§ **TASK 1**
Decide whether each statement below agrees with the text on violence against women. Answer yes or no for each, and quote the words from the text that decide it.
(a) The text says a domestic disturbance is given more urgency than a drug bust.
(b) Women Of Antigua staged The Vagina Monologues in Antigua for the first time last year.
(c) Eve Ensler and her V-Day team made the DRC the spotlight of the 2009 season.
§ **TASK 2**
Answer these questions from the text on violence against women, marking each answer with the same letter as its question:
(a) What kind of investigation is given more care than an investigation of a sexual crime?
(b) Which women does the text say, in many cases, go unreported as victims of sexual abuse?
(c) At which hospital did Eve Ensler meet the child she describes?

§ **PROVIDED TEXT**
◇ ◇ ◇

Here in little Antigua and Barbuda, while our numbers are nowhere near as high as those in the Congo, attitudes remain similar. More urgency is given to a drug bust than a domestic disturbance. There is more care given to a narcotic investigation, than an investigation of a sexual crime.

As a society, we continue to point at the victims and survivors, making them feel that in some way they induced their traumas. We continue to be more interested in the sordid details than the welfare of the woman to regain her confidence and personal security.

The result? The culture of silence continues in Antigua and Barbuda. It’s not just the Congo, but right here in little Wadadli, the statistics continue to only cover a small portion of women who come forward. But it only scratched the surface. In many cases, the number of Hispanic women and women of other nationalities who are victims of sexual abuse continue to go unreported.

When Vaginas speak

Last year, Women Of Antigua, a young group of women staged Eve Ensler’s The Vagina Monologues for the first time in Antigua. These monologues became a global movement to end violence against women around the world. These monologues are designed to eradicate negative stereotypes about women; to let survivors and victims of sexual crimes know that they are not alone; and most importantly, to celebrate women.

This year, Eve Ensler and her V-Day team certainly added more light to the devastating experiences in the Congo by making the DRC the spotlight of the 2009 season. In one of her pieces, she talks of meeting an eight-year-old at the Panzi Hospital who had had most of her internal reproductive organs damaged and removed. Having been abducted, after seeing her father murdered and her mother raped, this child had been gang raped by soldiers for two weeks consecutively. She’d also had the muscle that controls her bladder destroyed, so this child, at age nine, can no longer control her bladder.

◇ ◇ ◇

§ **RECORDED DATA**
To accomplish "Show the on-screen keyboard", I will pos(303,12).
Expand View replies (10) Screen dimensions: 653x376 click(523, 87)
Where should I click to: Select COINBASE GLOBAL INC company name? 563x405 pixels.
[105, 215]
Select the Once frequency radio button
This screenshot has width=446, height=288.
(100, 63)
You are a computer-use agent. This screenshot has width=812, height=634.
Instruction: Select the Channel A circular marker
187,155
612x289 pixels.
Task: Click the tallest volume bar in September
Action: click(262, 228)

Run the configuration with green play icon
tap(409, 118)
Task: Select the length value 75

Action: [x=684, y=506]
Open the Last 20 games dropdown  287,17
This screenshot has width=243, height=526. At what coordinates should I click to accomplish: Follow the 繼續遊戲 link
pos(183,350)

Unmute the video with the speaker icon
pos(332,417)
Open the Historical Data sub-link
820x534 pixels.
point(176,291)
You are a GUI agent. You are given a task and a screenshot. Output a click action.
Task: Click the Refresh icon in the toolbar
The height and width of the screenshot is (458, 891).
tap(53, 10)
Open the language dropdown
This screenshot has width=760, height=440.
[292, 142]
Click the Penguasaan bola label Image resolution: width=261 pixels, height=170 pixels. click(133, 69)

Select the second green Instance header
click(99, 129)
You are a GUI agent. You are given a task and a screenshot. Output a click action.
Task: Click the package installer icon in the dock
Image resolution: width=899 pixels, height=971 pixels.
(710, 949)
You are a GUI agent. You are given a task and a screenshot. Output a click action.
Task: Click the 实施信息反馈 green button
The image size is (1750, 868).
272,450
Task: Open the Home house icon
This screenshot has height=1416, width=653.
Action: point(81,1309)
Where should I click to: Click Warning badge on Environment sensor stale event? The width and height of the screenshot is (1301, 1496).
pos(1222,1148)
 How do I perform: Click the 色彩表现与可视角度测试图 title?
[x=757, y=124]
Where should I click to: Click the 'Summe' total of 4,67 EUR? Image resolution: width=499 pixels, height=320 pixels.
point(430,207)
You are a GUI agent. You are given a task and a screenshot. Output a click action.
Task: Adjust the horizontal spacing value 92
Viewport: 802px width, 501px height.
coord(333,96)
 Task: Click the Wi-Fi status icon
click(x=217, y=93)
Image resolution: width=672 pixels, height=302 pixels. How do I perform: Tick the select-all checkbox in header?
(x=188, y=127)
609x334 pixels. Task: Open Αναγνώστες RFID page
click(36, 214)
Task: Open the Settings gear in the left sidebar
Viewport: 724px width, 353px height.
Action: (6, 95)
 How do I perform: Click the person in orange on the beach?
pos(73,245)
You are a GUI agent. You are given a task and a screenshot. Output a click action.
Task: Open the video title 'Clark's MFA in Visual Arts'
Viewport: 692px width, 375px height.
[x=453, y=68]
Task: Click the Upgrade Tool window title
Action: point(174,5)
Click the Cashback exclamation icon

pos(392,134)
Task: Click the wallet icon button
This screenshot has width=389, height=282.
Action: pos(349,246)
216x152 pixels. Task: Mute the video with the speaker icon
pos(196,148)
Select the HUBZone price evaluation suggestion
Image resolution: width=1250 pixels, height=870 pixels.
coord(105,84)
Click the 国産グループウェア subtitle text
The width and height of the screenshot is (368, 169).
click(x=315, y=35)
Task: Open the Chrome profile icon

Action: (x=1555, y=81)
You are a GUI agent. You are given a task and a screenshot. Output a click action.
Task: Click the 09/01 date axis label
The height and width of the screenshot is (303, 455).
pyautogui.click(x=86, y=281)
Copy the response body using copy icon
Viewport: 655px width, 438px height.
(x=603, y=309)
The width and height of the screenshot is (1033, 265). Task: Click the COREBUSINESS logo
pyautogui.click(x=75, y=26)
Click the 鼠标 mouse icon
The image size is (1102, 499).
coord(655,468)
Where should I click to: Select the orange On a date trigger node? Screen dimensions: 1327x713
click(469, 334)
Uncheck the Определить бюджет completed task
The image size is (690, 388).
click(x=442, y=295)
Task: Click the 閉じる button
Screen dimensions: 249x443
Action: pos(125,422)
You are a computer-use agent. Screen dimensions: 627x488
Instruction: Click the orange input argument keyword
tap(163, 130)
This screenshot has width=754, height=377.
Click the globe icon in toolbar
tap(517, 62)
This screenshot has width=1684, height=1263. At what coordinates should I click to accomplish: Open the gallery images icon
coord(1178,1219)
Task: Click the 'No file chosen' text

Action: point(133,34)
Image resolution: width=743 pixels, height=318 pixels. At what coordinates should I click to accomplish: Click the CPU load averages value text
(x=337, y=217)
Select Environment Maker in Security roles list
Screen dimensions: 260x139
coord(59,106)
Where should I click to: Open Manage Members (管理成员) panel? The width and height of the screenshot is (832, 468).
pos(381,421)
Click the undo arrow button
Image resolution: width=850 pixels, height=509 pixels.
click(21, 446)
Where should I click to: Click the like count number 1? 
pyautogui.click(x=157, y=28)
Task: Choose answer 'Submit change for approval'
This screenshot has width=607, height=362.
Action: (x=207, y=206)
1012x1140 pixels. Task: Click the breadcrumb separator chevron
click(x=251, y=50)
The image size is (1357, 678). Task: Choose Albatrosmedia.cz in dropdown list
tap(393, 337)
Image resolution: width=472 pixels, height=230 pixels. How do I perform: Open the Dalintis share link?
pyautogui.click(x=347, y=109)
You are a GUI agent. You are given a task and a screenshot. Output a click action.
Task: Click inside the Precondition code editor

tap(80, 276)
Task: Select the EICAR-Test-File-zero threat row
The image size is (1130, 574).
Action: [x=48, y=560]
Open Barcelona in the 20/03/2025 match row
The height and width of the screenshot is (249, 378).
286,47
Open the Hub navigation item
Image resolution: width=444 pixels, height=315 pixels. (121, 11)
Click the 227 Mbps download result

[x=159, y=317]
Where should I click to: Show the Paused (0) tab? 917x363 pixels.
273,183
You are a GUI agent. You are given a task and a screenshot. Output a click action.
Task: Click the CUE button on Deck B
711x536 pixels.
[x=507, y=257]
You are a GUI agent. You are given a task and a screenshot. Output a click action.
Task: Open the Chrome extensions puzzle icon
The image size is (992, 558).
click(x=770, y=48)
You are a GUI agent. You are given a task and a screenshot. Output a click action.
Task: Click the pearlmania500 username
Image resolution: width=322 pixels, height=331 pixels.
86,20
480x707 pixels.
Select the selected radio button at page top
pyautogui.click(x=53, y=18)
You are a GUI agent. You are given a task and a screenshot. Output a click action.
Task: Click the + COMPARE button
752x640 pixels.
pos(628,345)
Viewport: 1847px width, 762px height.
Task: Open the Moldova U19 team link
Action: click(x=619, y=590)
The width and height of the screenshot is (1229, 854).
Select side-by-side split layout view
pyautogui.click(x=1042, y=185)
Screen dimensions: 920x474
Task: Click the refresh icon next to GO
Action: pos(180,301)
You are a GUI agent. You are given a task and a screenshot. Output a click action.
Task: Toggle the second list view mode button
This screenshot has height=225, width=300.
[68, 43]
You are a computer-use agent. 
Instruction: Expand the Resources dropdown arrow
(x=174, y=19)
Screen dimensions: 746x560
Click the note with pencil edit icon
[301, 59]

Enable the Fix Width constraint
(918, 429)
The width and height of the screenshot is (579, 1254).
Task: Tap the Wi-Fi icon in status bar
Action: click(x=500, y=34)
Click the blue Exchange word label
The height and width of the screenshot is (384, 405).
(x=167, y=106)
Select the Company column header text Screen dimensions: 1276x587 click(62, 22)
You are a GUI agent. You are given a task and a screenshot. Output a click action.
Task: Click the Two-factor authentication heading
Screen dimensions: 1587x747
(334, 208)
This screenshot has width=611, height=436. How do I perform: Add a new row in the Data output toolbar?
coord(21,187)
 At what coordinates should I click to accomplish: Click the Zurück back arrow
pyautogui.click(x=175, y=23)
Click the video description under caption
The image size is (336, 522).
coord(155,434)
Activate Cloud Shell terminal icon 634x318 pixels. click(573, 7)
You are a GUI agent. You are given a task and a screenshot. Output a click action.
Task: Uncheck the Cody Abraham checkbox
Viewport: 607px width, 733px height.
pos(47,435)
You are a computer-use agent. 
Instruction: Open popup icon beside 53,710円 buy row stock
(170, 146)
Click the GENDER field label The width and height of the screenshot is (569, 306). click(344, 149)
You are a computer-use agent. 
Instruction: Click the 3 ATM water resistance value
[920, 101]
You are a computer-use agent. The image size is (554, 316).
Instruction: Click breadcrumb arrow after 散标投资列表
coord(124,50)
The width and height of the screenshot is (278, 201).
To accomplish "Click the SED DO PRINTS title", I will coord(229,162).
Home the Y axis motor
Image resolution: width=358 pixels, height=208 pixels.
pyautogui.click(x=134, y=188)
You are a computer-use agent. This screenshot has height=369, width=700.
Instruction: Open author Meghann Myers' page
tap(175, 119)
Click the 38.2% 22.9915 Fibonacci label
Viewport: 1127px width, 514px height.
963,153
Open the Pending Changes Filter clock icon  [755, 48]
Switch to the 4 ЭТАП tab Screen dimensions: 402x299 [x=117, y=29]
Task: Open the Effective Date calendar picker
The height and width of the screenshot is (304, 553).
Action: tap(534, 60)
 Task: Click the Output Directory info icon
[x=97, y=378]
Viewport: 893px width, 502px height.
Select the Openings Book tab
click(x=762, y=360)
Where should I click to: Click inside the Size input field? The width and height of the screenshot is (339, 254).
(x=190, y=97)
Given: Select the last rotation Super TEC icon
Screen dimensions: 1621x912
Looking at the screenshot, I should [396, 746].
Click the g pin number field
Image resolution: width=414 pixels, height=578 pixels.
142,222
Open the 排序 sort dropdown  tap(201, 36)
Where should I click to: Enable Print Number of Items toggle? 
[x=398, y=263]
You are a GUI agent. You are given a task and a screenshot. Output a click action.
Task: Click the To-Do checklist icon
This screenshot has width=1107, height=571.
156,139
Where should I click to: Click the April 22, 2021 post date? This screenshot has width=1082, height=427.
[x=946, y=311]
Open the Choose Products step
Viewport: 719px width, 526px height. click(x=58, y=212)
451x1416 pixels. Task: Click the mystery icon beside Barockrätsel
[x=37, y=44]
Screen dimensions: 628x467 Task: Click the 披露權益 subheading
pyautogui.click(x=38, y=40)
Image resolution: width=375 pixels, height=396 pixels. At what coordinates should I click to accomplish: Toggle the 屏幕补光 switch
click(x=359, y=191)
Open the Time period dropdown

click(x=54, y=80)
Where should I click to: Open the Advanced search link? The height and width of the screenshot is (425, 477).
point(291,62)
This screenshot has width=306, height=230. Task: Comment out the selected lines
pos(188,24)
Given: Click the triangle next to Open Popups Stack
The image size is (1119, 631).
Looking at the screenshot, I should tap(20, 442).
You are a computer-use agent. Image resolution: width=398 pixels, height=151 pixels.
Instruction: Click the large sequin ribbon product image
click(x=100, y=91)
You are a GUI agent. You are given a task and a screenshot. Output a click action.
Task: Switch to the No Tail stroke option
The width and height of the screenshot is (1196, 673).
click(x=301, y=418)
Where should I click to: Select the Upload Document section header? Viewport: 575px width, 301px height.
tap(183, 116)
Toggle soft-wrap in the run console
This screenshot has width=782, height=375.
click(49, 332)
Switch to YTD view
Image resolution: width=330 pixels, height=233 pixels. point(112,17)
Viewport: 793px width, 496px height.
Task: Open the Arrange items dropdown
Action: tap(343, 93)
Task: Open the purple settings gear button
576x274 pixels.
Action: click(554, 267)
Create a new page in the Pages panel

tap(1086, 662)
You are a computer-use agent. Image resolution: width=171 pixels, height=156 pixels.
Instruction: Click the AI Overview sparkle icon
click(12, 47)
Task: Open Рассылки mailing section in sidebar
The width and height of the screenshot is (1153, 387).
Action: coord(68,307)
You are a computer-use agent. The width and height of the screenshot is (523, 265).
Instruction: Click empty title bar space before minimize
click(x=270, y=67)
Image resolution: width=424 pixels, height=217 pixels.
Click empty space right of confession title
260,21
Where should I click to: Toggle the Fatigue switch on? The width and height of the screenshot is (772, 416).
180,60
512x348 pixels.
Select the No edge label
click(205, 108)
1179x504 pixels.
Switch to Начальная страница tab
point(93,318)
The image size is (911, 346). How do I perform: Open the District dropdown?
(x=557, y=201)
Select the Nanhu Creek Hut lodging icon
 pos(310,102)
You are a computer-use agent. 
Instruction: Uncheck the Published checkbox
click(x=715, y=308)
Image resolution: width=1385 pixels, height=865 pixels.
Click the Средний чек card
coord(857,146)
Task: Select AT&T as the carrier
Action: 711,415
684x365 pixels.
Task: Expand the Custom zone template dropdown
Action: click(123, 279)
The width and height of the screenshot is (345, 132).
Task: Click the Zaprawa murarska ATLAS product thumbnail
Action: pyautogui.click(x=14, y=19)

◇ ◇ ◇

§ **RESPONSE 1**
(a) No: "More urgency is given to a drug bust than a domestic disturbance."
(b) Yes: "Last year, Women Of Antigua, a young group of women staged Eve Ensler’s The Vagina Monologues for the first time in Antigua."
(c) Yes: "by making the DRC the spotlight of the 2009 season."

§ **RESPONSE 2**
(a) A narcotic investigation.
(b) Hispanic women and women of other nationalities.
(c) The Panzi Hospital.